Despite of being labeled as “too soft” by leading economists, are the recent EU banks’ stress tests really capture the big picture of the Eurozone’s current economic health?
By: Ringo Bones
The recent EU banks’ stress tests, which are conducted by independent auditors – which publicized its findings last July 23, 2010 – showed that of the 91 major Eurozone banks evaluated, only 7 had failed the stress tests. Germany’s Hypo Real Estate failed, which is not surprising given the bank’s exposure to bad credit at the height of the 2008 global credit crunch. Also, one Greek bank failed, while 5 of Spain’s banks under evaluation had failed to pass muster on their survivability of an economic downturn scenario that was deemed “too soft” by leading economists. But does the recent EU banks’ stress tests really tell the true economic picture of the whole Eurozone?

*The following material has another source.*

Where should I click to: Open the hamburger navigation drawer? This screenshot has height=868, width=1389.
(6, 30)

Or could it be that the problem is not economic or even fiscal in nature, but of the way the ailing Eurozone countries make concessions with their left-leaning trade and labor unions during the past 40 years? Unfortunately, from outsiders’ perspective, the Costa-Gavras’ Z has been taken, by most people, as a factual historical “documentary” of post World War II Greek society. That is incumbent governments’ buying the loyalty of their local left-leaning labor and trade unions’ loyalties using concession that endanger their countries long-term sovereign economic viability.

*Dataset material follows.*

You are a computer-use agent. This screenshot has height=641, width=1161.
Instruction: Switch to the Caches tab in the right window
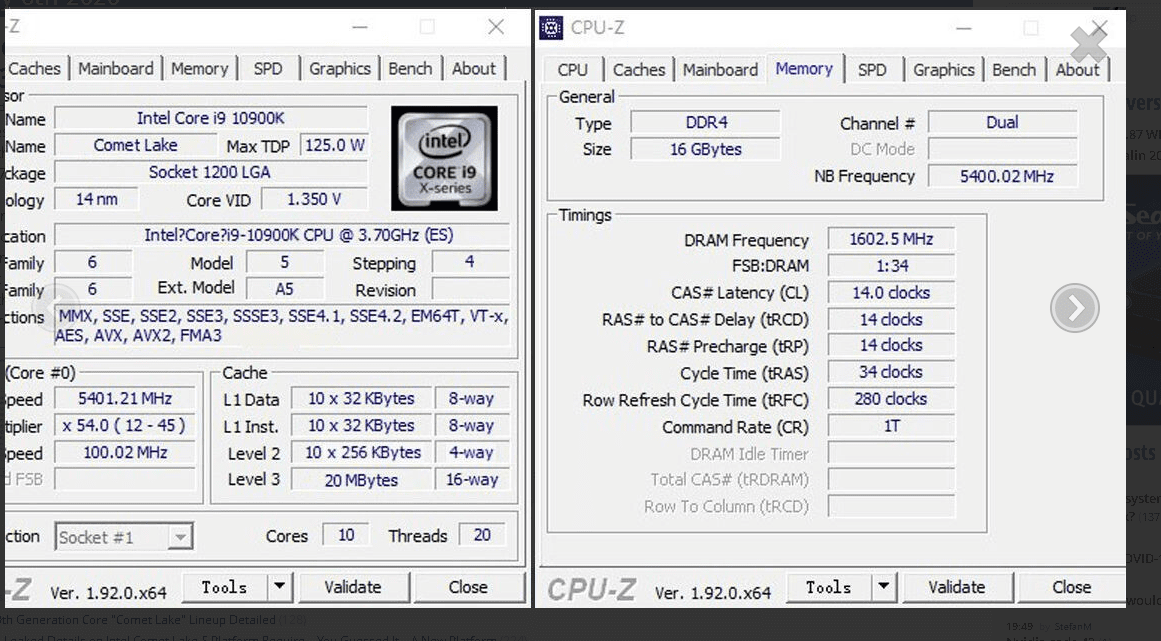pyautogui.click(x=639, y=69)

Most of Spain’s Caja banks that have just barely passed the recent EU banks stress test are also on the verge of bankruptcy because of Spain’s “past sins”. Various Spanish administrations since the Franco dictatorship had been making overly generous concessions with Spain's left-leaning trade and labor unions with scant regard to existing economic conditions. It is now very expensive to lay-off a worker in Spain then paying the required benefits.

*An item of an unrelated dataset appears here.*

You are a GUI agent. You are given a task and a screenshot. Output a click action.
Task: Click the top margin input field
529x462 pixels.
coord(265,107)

Bank stress tests and quanititative easings had neither addressed the problems of Eurozone’s socialist model of employment benefits nor reformed them over the years to make them congruent with prevailing economic conditions. In the end, the annual EU banks stress tests may not only be seen by the world’s leading economists as too soft and not designed to cope with another 2008-era credit crunch, but also just another redundancy in accountability. Independent auditors have other and better things to do by the way.